> DATA PROVIDED:
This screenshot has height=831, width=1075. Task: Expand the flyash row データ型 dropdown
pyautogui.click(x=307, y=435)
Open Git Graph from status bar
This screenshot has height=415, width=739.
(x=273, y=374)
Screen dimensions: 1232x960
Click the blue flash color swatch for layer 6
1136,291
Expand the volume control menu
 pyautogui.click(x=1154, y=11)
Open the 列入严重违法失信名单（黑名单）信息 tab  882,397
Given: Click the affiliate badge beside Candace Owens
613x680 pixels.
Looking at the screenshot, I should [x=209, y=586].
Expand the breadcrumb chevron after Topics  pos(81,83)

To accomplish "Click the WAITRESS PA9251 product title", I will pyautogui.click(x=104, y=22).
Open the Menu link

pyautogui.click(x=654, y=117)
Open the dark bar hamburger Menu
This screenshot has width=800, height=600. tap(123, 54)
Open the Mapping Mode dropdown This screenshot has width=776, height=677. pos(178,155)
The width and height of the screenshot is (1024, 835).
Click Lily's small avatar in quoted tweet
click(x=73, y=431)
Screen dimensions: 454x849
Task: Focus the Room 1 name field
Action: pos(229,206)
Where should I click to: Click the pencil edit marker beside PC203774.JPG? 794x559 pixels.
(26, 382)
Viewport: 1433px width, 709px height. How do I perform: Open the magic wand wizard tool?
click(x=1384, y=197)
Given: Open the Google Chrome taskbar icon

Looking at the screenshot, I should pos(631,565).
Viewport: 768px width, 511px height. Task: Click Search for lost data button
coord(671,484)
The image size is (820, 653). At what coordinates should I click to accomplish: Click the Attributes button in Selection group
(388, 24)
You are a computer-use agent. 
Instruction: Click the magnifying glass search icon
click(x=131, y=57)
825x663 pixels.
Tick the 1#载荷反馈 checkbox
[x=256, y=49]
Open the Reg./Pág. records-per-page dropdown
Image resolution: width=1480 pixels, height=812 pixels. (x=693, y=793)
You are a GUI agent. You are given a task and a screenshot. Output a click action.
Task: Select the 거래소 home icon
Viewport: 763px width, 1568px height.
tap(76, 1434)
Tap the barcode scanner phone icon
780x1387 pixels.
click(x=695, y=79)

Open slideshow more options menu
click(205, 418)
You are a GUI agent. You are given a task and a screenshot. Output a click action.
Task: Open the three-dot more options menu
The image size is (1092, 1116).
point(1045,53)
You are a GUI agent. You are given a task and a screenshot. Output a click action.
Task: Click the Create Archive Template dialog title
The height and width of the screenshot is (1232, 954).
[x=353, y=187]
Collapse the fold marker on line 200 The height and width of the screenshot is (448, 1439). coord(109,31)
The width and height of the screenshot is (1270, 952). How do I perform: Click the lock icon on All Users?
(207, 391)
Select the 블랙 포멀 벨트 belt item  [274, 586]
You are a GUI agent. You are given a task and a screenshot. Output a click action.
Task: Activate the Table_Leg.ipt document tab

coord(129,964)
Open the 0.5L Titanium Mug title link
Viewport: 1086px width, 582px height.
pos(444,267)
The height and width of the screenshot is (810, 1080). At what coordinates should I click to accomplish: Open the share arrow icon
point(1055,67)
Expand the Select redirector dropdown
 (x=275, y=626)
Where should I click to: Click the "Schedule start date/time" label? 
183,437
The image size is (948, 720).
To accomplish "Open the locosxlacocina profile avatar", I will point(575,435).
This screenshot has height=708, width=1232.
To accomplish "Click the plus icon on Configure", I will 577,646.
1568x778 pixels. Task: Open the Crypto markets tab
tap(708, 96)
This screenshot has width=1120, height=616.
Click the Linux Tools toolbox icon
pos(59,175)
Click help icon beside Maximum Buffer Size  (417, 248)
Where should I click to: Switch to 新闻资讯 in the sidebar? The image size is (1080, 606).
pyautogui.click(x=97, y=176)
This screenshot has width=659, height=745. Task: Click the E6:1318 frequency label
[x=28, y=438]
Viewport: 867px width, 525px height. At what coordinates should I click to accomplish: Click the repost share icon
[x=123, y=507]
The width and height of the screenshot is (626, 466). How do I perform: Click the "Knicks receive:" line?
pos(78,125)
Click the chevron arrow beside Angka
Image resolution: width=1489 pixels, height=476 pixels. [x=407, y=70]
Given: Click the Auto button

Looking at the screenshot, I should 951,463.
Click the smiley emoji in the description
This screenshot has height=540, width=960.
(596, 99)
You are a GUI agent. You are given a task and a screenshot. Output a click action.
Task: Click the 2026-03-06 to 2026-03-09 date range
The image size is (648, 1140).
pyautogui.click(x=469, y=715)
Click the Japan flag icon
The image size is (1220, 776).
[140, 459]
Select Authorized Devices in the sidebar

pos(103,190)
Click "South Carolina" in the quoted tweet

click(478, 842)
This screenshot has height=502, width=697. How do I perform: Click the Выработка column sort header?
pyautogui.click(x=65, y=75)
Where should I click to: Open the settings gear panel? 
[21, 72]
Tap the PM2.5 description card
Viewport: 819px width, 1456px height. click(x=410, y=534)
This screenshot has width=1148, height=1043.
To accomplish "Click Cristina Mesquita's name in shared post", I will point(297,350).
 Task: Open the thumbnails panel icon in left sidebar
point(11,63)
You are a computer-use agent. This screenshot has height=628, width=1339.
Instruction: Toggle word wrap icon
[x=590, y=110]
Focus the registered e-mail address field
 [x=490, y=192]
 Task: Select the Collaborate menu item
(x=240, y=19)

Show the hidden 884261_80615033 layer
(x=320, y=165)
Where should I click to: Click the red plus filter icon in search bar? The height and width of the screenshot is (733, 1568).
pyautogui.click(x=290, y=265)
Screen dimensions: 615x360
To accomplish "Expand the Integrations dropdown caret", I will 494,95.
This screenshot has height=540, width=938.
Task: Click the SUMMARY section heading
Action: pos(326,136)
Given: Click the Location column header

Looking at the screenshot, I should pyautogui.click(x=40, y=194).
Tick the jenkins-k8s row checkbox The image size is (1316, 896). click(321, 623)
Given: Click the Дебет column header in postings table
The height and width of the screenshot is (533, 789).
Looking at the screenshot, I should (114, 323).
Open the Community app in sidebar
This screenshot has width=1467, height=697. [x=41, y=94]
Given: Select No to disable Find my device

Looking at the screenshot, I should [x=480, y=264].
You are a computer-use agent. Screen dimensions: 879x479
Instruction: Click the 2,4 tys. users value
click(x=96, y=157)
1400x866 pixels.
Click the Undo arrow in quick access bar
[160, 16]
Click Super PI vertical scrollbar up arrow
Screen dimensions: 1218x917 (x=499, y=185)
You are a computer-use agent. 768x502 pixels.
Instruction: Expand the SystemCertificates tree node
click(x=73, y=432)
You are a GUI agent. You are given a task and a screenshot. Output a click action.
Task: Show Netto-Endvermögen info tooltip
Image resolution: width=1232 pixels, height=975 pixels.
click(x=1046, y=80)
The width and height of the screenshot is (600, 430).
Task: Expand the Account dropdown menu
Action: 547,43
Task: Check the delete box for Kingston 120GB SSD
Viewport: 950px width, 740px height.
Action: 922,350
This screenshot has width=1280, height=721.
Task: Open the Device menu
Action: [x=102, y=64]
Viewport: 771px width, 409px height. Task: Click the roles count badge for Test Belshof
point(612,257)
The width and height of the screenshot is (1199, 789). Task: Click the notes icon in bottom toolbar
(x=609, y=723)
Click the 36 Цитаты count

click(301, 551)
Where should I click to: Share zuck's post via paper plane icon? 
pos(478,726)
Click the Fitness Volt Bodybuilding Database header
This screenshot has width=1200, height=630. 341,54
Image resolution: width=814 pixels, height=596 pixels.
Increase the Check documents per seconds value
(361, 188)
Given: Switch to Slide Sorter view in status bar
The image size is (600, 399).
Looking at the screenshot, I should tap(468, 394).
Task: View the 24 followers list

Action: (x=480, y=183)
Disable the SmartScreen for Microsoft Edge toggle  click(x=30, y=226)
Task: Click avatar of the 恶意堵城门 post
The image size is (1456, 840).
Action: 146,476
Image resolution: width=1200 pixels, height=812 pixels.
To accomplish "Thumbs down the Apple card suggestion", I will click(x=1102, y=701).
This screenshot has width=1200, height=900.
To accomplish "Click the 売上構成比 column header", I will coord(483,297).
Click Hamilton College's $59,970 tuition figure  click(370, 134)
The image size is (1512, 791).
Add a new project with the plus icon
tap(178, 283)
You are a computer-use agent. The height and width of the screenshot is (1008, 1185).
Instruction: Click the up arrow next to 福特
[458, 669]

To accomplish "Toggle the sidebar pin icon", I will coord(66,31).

> WORK ITEM: Where a line in the preceding listing contains the word "computer", include it in your count, and reply with that number alone.

> EXERCISE RESULT: 5